10. Aux termes du I de l'article 53 du code des marchés publics, alors en vigueur : " I.- Pour attribuer le marché au candidat qui a présenté l'offre économiquement la plus avantageuse, le pouvoir adjudicateur se fonde : / 1° Soit sur une pluralité de critères non discriminatoires et liés à l'objet du marché, notamment la qualité, le prix, la valeur technique, le caractère esthétique et fonctionnel, les performances en matière de protection de l'environnement, les performances en matière de développement des approvisionnements directs de produits de l'agriculture, les performances en matière d'insertion professionnelle des publics en difficulté, le coût global d'utilisation, les coûts tout au long du cycle de vie, la rentabilité, le caractère innovant, le service après-vente et l'assistance technique, la date de livraison, le délai de livraison ou d'exécution, la sécurité d'approvisionnement, l'interopérabilité et les caractéristiques opérationnelles. D'autres critères peuvent être pris en compte s'ils sont justifiés par l'objet du marché ; (...) 2° Soit, compte tenu de l'objet du marché, sur un seul critère, qui est celui du prix ". Il résulte de ces dispositions qu'il appartient au pouvoir adjudicateur de déterminer l'offre économiquement la plus avantageuse en se fondant sur des critères permettant d'apprécier la performance globale des offres au regard de ses besoins. Ces critères doivent être liés à l'objet du marché ou à ses conditions d'exécution, être définis avec suffisamment de précision pour ne pas laisser une marge de choix indéterminée et ne pas créer de rupture d'égalité entre les candidats.
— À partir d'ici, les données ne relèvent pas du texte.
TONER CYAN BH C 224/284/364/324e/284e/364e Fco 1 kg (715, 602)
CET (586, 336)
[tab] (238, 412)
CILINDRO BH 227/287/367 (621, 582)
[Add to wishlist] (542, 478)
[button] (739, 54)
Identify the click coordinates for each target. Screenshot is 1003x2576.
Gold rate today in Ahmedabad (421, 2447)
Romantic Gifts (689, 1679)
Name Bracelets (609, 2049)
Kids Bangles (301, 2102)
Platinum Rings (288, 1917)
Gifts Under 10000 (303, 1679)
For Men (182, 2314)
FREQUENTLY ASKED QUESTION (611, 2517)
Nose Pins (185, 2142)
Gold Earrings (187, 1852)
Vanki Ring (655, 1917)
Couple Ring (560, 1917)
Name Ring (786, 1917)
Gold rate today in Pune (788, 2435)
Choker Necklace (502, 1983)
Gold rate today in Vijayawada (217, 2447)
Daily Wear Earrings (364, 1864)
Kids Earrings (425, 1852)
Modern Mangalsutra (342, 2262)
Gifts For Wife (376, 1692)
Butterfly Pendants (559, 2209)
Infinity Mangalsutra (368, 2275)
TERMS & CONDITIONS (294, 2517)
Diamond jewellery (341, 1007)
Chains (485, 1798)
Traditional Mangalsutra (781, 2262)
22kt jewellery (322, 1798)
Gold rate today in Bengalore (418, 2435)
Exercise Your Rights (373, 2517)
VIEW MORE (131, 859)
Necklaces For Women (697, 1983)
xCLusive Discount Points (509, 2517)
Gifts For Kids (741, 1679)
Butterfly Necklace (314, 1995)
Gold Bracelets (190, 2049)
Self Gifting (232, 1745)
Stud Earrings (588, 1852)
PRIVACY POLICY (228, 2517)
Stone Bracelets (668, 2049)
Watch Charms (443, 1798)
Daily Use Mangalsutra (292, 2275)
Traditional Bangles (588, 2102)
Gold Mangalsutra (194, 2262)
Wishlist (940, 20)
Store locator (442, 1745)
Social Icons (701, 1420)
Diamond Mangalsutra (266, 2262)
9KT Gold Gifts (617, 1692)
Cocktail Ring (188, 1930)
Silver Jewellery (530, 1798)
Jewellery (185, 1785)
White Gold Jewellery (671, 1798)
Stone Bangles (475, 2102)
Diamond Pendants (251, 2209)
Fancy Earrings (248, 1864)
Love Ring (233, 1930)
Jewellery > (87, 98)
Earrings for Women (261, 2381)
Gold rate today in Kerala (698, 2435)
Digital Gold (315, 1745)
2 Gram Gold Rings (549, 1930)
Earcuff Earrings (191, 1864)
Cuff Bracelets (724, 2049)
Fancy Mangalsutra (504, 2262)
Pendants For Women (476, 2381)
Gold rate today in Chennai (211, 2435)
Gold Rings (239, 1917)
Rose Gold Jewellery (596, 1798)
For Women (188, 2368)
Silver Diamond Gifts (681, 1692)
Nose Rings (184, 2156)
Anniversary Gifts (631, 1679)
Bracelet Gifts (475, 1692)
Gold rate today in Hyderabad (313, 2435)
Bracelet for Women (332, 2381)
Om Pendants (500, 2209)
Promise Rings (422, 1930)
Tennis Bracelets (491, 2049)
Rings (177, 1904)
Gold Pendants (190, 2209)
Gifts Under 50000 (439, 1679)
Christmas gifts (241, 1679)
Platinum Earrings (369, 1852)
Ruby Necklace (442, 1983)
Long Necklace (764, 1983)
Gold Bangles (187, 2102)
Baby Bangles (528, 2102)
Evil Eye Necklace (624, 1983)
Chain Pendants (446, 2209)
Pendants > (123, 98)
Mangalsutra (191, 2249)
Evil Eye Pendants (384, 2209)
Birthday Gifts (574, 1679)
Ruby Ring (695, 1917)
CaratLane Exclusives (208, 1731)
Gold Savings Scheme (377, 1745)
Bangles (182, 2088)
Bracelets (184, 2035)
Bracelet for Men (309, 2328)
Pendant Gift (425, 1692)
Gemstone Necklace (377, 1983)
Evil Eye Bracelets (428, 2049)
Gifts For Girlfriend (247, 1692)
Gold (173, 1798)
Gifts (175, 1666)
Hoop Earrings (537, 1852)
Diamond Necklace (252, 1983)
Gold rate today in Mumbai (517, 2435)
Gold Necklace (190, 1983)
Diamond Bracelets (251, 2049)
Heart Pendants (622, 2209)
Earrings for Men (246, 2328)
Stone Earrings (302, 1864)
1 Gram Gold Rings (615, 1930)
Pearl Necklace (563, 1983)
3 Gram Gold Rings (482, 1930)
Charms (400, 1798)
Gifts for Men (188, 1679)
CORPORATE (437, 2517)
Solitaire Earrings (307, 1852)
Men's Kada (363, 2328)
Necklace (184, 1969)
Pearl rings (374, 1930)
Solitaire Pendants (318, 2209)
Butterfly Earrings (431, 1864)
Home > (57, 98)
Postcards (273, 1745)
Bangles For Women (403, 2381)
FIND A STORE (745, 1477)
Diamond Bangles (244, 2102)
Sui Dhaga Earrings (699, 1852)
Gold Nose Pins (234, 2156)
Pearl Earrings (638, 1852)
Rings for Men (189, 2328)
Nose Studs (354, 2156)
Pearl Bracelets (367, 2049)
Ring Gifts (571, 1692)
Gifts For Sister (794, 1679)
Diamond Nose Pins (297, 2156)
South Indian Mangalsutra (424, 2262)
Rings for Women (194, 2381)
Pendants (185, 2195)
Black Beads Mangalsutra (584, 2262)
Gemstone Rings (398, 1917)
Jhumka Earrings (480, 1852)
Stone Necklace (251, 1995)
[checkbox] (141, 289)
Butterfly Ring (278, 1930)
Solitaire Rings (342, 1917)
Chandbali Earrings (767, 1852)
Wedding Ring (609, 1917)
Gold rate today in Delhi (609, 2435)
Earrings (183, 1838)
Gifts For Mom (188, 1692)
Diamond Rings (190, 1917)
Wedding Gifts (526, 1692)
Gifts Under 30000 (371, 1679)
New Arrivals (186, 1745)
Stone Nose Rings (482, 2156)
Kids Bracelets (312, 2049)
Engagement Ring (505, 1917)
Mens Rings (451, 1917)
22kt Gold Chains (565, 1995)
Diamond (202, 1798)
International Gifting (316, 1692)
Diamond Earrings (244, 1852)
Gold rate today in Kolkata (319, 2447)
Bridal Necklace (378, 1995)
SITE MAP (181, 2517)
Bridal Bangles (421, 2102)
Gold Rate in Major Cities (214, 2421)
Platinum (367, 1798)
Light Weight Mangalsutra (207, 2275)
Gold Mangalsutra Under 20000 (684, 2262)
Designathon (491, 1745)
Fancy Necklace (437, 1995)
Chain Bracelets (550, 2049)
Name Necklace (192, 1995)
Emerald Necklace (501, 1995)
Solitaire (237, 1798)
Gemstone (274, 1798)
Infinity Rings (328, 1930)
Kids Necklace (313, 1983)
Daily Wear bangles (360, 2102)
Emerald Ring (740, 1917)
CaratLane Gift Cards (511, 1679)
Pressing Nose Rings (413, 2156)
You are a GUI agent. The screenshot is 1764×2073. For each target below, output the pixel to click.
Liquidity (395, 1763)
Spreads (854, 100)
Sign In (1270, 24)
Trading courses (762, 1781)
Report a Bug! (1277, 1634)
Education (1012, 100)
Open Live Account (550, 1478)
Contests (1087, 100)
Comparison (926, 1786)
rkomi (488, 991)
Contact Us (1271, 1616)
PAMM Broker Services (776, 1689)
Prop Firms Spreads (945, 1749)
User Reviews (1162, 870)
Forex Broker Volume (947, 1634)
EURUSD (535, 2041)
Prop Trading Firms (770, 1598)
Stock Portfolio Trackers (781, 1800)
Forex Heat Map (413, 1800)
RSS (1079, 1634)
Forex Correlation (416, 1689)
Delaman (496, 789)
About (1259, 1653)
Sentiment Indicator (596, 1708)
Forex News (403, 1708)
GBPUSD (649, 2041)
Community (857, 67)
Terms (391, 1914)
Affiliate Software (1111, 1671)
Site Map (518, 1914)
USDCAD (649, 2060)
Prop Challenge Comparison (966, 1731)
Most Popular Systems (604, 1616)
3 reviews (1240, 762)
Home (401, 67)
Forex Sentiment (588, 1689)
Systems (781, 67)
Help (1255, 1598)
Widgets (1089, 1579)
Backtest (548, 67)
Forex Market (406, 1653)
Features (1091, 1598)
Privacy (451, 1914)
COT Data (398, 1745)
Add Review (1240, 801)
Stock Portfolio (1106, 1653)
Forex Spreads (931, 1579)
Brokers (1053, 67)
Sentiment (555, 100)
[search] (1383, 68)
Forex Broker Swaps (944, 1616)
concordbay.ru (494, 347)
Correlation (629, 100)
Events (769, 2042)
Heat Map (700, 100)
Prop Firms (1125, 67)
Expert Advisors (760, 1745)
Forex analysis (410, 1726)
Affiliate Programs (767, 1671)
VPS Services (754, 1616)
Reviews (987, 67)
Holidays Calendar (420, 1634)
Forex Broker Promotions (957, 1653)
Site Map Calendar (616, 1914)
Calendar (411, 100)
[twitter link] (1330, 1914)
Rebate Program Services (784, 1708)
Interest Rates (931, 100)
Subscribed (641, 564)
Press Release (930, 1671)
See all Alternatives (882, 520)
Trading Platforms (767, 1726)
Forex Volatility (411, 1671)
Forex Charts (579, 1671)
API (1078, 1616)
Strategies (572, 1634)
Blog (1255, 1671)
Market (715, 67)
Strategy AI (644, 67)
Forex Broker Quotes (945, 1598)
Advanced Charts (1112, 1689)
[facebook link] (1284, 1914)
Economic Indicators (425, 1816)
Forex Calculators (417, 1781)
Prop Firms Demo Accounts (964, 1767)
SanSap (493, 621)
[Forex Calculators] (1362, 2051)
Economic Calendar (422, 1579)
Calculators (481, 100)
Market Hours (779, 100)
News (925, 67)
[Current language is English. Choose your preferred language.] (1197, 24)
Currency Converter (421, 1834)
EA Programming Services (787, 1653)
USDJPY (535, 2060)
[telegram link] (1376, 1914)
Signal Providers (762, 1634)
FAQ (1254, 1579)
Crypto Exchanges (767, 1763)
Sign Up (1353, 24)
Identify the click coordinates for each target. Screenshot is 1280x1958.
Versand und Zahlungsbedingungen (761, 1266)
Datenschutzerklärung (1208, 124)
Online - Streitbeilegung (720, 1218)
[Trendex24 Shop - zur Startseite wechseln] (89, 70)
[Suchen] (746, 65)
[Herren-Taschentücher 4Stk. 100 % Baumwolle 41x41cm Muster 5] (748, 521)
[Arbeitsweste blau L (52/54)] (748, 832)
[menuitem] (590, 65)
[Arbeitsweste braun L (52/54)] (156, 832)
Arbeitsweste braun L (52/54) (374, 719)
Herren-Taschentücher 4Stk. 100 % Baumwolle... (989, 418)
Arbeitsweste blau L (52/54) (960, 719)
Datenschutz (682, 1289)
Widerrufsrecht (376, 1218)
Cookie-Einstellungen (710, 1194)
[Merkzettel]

Le pouvoir adjudicateur détermine librement la pondération des critères de choix des offres. Toutefois, il ne peut légalement retenir une pondération, en particulier pour le critère du prix ou du coût, qui ne permettrait manifestement pas, eu égard aux caractéristiques du marché, de retenir l'offre économiquement la plus avantageuse ".

11. Le règlement de la consultation prévoyait que les offres seraient appréciées au regard de cinq critères pondérés, les moyens matériels, les moyens humains (effectifs et compétences), le délai d'intervention et organisation, le prix et la politique sociale et environnementale poursuivie par la société, les trois premiers critères entrant pour 23 pour cent dans la pondération, le prix, pour 18 pour cent et la politique sociale et environnementale pour 5 pour cent.

12. D'une part, il résulte de l'instruction que le pouvoir adjudicateur a porté à la connaissance des candidats les cinq critères de sélection des offres avec leur pondération. Contrairement à ce que soutient la société appelante, ces critères étaient définis de manière suffisamment précise et notamment leur contenu pouvait être aisément déduit du cahier des clauses techniques particulières. Le règlement de consultation précise également dans son article 4-1 la nécessité de produire notamment un mémoire technique, les qualifications professionnelles des membres du personnel avec copie de leurs diplômes et la politique de l'entreprise en matière d'insertion professionnelle des publics en difficultés. Si le centre hospitalier a fait usage d'éléments d'appréciation classés en 100 items, ces derniers ne révèlent pas que le pouvoir adjudicateur aurait cherché à satisfaire d'autres besoins et il ne résulte pas de l'instruction que ces éléments constituaient des critères à part entière d'appréciation des offres qui auraient dû être portés à la connaissance des candidats. En tout état de cause, la SARL Open Flight n'établit pas qu'ils auraient pu influencer la préparation de son offre s'ils avaient été connus ou qu'ils ont eu un effet discriminatoire envers elle et qu'elle aurait ainsi été susceptible d'être lésée par ce manquement.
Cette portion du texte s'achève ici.